On the AMD side of things you may be able to do this with HIP/HSA/HSP/HSAIL (What ever they are calling it now) but it will require you to be running the amdgpu driver and you need to not have a buggy version of the R9 card. There are a few R9s that are not truly GCN 1.0 but the have the majority of the architecture but are unstable with amdgpu. From there, you will probably need to go one step further and install part of the OpenCL official driver with the opensource amdgu to form what they call the hybrid amd stack.
Of course, the nVidia card does not support any of this so you would not be able to get this to work properly for the AI portion. I would say use the nVidia for gaming or vice verse. Luckily, the AMD implementation supports native CUDA recompilation into OCL; of course native OCL would perform better on the AMD side. If you are interested in this, I can point you in the right direction. Michael on Phoronix had got this working a few times.
But honestly, what is your true end goal? Is this a nice to have or is this critical to your operation. There are better solutions out that if this is mission critical.
End Goal would be to have one machine to help me get work done, kinda 2 workloads with one stone. although kinda figured i may just try the VM Route as a i have 40 CPU threads and 128gb RAM to use, so have the Radeon cards for Host OS doing compute and then a Windows VM also doing Compute and AI Upscaling on another VM did some testing and seems to kinda work fine
I currently am running such a setup also, in my case it’s a 3090 for a VM, a AMD W7100 for my desktop/workstation output, and a Quadro K1200 for NvENC.
It is most certainly possible to offload some tasks to the other GPUs but only one GPU can be the “head” or output. In my case the K1200 is in use literally just for the hardware h264 encode as AMD GPUs really really suck at it.
There is nothing preventing me from using the other GPUs for compute workloads also, but anything that actually draws to the screen has to come from the GPU(s) the window manager is using.

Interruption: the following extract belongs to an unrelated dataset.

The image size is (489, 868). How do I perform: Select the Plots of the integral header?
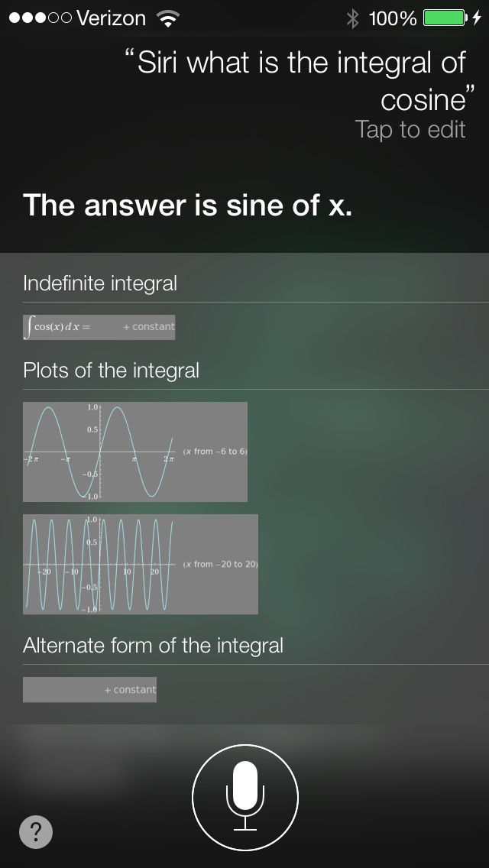[111, 370]
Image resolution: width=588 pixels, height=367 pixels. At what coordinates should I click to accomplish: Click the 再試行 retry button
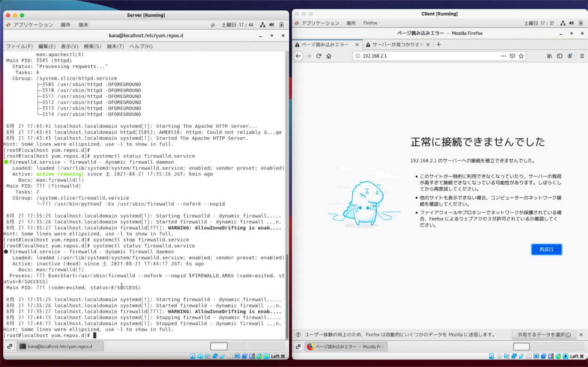547,249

I do know that in the past you could use multiple GPUs of any configuration/vendor with Xorg for multi-head, but it has limitations such as OpenGL rendering wont move between monitors, or in some instances you actually need to run a separate X session on each GPU. I did this back in the day of PCI (not PCIe or AGP) video cards.
I legit use multiple cards in my system to split up the load off my processor. I don’t have my 970 anymore, but I had a 480, a 290, and a GT730 all in one mac pro. Worked great. And thats an OLDER platform.